The early science of Cardiometabolic Care grew out of a small clinical practice established by William H. Bestermann, Jr., MD, in the late 1970s, in Beaufort, South Carolina. A self-made researcher, Bestermann believed his pioneering rural clinic had the makings of a first-rate, cardiometabolic translational research center—and that any clinic with the right protocols and toolkits could generate world-class outcomes. In noticing the lag between medical science and community practice, Bestermann became increasingly passionate about closing the 17-year gap in medical research translation—even before the gap was widely recognized—and he regularly participated in groundbreaking pharmaceutical trials focused on cardiometabolic drugs and biologics.
An internist, Bestermann co-developed an innovative intensive care unit (ICU) in a local hospital. In this role, he became increasingly sensitive to the limitations of interventional cardiovascular medicine in preventing cardiovascular disease (CVD) complications and death. Faced with the disturbing need to give bad news to half a dozen families each week, Bestermann became highly frustrated with so-called best practices. He took it upon himself to create and refine therapeutic protocols and toolkits to improve care coordination and patient outcomes. For example, when captopril was first launched with limited availability in rural settings, Bestermann enlisted the local Highway Patrol to make a midnight run to Savannah, Georgia, to pick up the lifesaving pills and deliver them to the ICU. He then split a pill in fourths, ground it up, dissolved it in water, and administered it through a nasogastric tube. The patient’s blood pressure (BP) dropped dramatically, and Bestermann infused saline to maintain safe BP levels.

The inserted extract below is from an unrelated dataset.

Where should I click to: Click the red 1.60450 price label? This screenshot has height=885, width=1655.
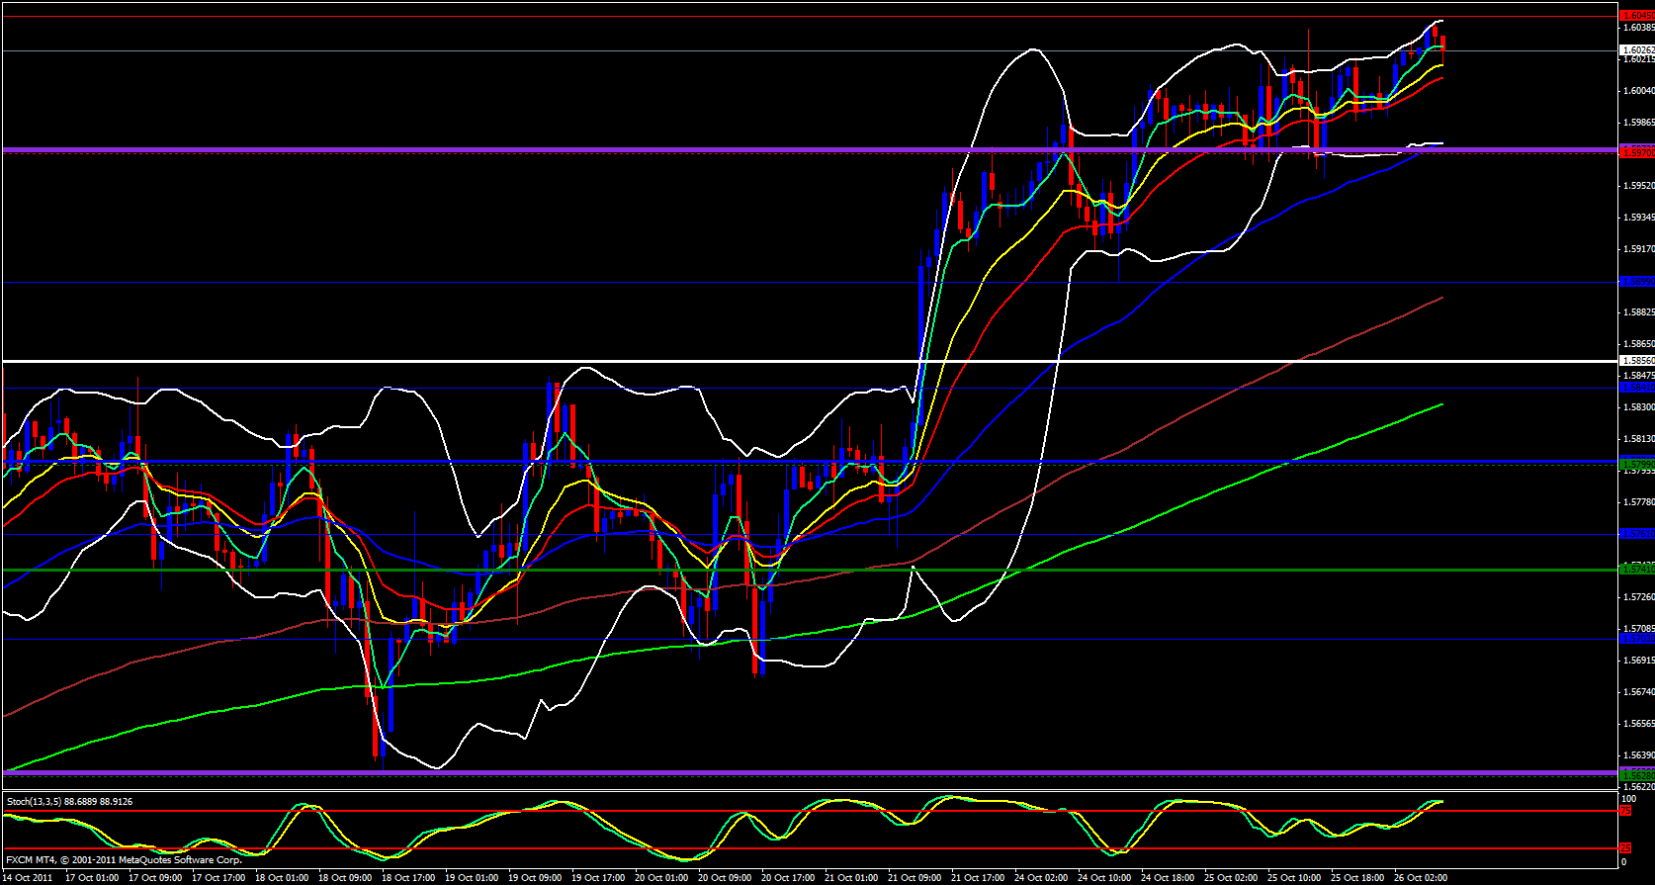click(x=1636, y=16)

This transformed the patient’s clinical course, so she was discharged from the hospital in less than half the normal time. This and other outlier experiences at the frontlines of care—combined with rigorous practice-based research—led to enhancements in the hospital’s ICU protocols and toolkits.
Convinced that the national strategy around cardiovascular disease could be improved, Bestermann became one of the few internist-presidents of the American Heart Association (AHA) affiliate in South Carolina and began building influential relationships with AHA and other thought- and practice-leaders. This resulted in Bestermann’s establishing the first clinical practice in the Hypertension Initiative of South Carolina, where his commitment to both evidence-driven practice and practice-based research intensified.
After evaluating clinical outcomes from a pioneering protocol with Daniel T. Lackland, PhD, and Brent M. Egan, MD, Bestermann served as lead author on “A systematic approach to managing hypertension and the metabolic syndrome in primary care.” This peer-reviewed publication and a subsequent article highlighting a unique approach to cardiometabolic risk management were groundbreaking in their (1) call for a coordinated, unified approach to the treatment of cardiometabolic disease in patients with complex chronic conditions, and (2) demonstration of differentially favorable outcomes in diabetes and cardiovascular disease—what Bestermann now calls new science, new systems, and new outcomes™.
Committed to moving South Carolina hypertension control “from worst to first,” Bestermann next prototyped early population health management functionality within an off-the-shelf electronic medical record (EMR) and worked to prepare Beaufort for the forthcoming era of value-based contracting. Over time, Bestermann assumed the role of President of the Cardiovascular Center of Excellence (COE) program within the Consortium for Southeastern Hypertension Control, in collaboration with Carlos M. Ferrario, MD, and Michael A. Moore, MD.
Continuing this line of work alongside Jerry Miller, MD, and the Holston Medical Group—an advanced Patient-Centered Medical Home (PCMH) near the Eastman Chemical Company and other self-insured employers (SIEs)—Bestermann reviewed economic, clinical, and humanistic outcomes (ECHOs) to build evidence-based CMD case management algorithms, culminating in a proprietary practice-validated, integrated protocol with precision medicine derivatives.
With this base of experience, Bestermann co-founded Epigenex Health and—working closely with co-founders Eric Kruep, PharmD, MSc, and Synthia Laura Molina, BSc, MBA—helped further refine the protocols and toolkits essential to preventing, mitigating, and managing more than two dozen cardiometabolic diseases (CMDs).
Today, Bestermann serves as the Chief Medical Officer for Epigenex Health and helps primary care practices (PCPs) understand the science behind Cardiometabolic Care. The groundbreaking Epigenex Health solution he helped pioneer prevents and mitigates the effects of more than two dozen cardiometabolic diseases.